Different flowers from the same garden
Coordinate clauses stand side by side and are equal in grammatical rank.

Alma Haser / Getty Images

In English grammar, a coordinate clause is a clause (i.e., a word group containing a subject and predicate) that is introduced by one of the coordinating conjunctions--most commonly and or but.

A compound sentence is made up of one or more coordinate clauses joined to the main clause. The rhetorical term for a coordinate construction is parataxis.

Examples

  • "It was apple-blossom time, and the days were getting warmer." (E.B. White, Charlotte's Web. Harper, 1952)
  • "I wasn't a fan of most vegetables, but I didn't mind peas." (Gene Simmons, Kiss, and Make-Up. Crown, 2001)
  • "They ate the dessert, and neither one mentioned the fact that it was slightly burned." (Ernest Hemingway, "Christmas in Paris." The Toronto Star Weekly, December 1923)

Combining Clauses

"The basic unit in syntax is the clause.

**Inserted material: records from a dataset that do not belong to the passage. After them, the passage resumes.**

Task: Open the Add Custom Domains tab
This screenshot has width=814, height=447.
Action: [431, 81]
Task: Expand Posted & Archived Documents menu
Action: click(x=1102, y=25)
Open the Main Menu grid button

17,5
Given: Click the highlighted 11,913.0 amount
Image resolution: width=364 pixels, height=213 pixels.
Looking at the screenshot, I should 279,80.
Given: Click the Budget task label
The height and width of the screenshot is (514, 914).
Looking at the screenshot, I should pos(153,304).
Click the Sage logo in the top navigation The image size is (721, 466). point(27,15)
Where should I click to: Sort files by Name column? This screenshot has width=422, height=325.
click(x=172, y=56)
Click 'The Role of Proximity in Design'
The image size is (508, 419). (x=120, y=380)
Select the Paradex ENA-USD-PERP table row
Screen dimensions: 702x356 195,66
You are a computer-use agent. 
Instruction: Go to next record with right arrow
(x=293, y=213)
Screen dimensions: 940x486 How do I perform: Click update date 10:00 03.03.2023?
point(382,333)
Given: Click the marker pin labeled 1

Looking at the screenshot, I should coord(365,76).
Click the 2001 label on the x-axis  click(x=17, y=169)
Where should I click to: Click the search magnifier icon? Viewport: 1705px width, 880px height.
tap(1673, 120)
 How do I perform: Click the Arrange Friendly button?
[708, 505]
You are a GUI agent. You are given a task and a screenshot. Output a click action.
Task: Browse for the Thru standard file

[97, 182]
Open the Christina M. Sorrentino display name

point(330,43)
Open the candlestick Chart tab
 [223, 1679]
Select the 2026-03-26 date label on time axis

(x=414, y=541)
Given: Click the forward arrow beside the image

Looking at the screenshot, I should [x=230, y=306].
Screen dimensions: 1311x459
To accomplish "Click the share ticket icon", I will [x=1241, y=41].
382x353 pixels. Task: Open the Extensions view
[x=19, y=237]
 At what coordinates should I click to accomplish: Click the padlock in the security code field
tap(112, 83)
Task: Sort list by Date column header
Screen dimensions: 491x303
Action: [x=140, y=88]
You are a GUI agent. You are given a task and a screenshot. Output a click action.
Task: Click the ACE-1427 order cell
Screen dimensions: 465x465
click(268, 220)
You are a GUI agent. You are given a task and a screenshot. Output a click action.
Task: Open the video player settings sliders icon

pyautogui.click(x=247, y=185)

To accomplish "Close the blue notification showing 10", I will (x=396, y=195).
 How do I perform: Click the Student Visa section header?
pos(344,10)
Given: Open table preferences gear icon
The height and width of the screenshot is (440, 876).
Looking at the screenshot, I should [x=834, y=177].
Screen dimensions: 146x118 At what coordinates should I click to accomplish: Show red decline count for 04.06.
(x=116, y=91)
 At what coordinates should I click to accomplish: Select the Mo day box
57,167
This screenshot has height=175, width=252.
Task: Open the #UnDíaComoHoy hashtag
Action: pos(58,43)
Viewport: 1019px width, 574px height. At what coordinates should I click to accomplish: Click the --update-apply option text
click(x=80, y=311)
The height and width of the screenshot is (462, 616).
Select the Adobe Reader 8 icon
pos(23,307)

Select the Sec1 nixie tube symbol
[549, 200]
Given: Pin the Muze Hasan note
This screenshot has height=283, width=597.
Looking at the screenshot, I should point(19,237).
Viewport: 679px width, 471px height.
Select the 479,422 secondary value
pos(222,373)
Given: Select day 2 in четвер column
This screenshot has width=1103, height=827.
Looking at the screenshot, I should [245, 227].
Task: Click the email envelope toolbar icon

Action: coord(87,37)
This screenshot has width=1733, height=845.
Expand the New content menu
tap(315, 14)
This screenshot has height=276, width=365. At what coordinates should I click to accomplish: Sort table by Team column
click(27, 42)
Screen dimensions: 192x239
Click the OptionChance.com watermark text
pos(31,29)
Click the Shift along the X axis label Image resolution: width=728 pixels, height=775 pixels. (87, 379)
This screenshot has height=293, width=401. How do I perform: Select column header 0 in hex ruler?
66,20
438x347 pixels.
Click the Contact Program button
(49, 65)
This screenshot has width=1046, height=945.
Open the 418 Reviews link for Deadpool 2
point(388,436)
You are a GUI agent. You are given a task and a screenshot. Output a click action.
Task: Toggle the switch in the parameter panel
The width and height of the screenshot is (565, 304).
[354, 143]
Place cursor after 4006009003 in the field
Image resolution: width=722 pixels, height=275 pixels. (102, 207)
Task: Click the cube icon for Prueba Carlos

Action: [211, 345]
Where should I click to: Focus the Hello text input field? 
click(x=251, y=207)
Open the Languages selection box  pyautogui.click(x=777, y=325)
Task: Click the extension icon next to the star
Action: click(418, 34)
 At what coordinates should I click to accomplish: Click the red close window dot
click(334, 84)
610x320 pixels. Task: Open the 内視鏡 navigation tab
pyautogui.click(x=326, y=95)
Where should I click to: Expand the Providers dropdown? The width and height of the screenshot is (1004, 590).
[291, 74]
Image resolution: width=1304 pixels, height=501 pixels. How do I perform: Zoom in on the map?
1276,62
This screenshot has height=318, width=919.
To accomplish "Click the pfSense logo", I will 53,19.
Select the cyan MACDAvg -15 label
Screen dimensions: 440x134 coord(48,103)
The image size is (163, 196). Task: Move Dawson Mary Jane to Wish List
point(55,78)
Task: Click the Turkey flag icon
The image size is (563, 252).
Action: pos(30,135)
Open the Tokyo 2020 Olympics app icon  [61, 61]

Many utterances consist of a single clause, but there are also rules for combining clauses into larger units. The simplest way is by using a coordinating conjunction, and, but, so and or. These may seem rather insignificant items but they represent a vast step forward from anything we can imagine in even the most sophisticated form of animal communication, and they are probably more complex than many people realize." (Ronald Macaulay, The Social Art: Language and Its Uses, 2nd ed. Oxford University Press, 2006)

Disconnected Coordinate Clauses in Conversation

"In English conversation speakers often begin their utterances with and (also with so or but) without linking these connectives to immediately preceding linguistic material, but rather to more distant topics or even to their own as yet unarticulated (and unrecoverable) perspectives. In (29) the topic of the episode in which this utterance occurs concerns one of the participants consistently getting sick when he travels in Mexico. In this example, the speaker's and is making reference to the whole discourse, not to a specific preceding utterance.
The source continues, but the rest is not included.